* TASK BRIEF *
Could you return every line of the material that contains the word "Modalità"?

*** Opening of DATA ***

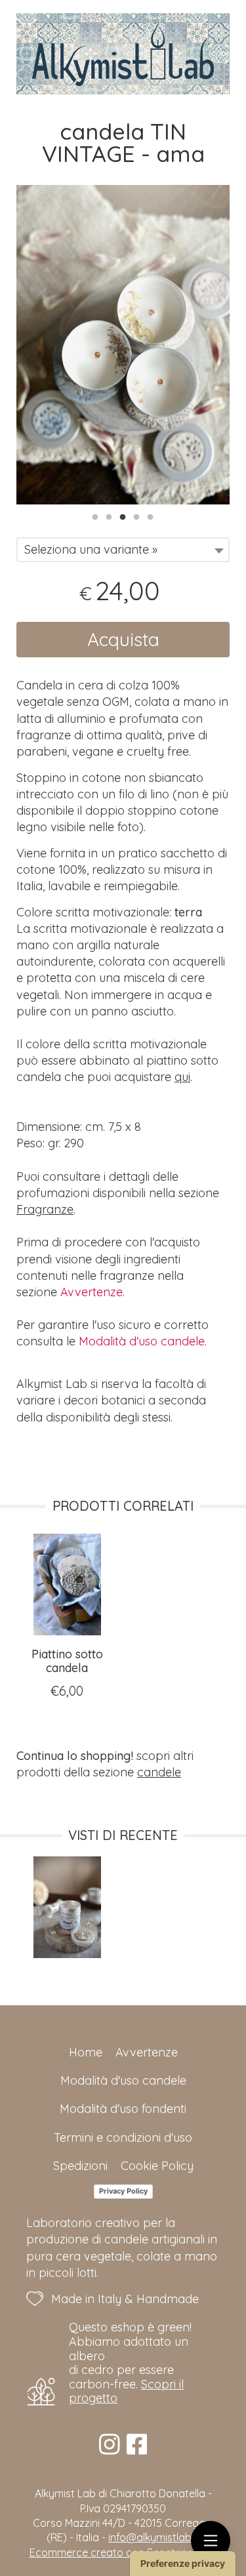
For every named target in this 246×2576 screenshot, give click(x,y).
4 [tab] (136, 515)
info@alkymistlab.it (153, 2537)
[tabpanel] (123, 344)
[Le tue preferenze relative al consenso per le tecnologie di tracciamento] (183, 2563)
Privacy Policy (123, 2191)
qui (182, 1076)
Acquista (123, 639)
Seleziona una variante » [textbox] (90, 549)
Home (85, 2052)
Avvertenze (91, 1291)
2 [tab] (108, 515)
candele (159, 1772)
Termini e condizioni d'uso (123, 2137)
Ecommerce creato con (123, 2552)
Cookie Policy (157, 2165)
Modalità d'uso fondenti (123, 2108)
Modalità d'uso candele (142, 1341)
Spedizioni (80, 2165)
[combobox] (123, 549)
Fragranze (44, 1209)
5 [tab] (150, 515)
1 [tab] (95, 515)
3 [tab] (122, 515)
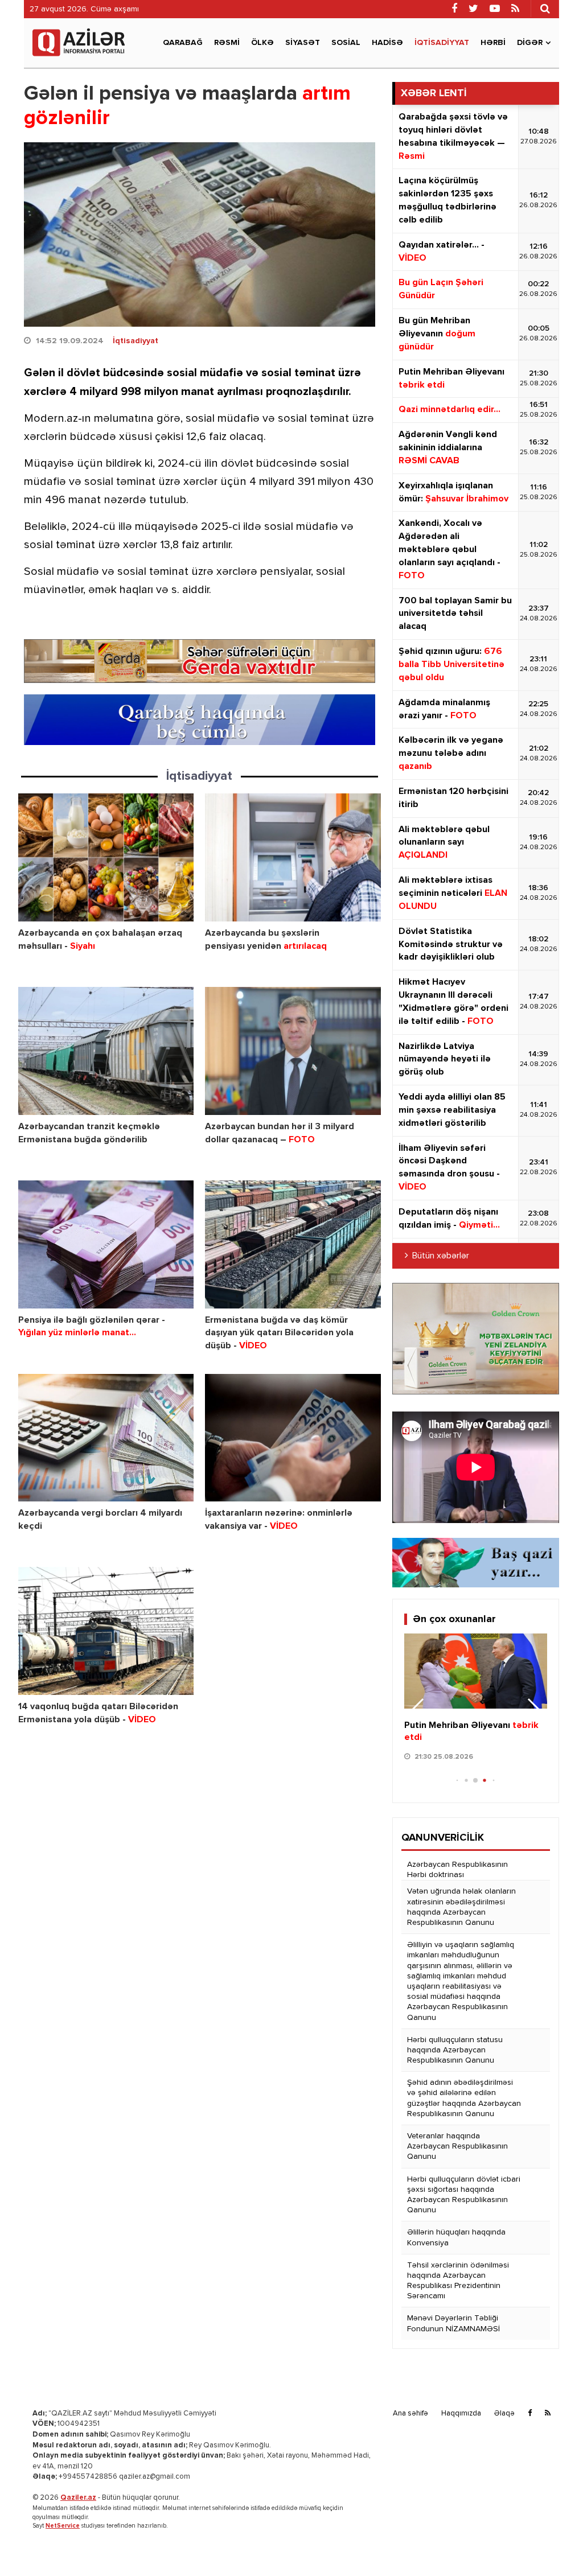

*** Close of DATA ***

* SOLUTION *
Modalità d'uso fondenti (123, 2108)
Modalità d'uso candele (142, 1341)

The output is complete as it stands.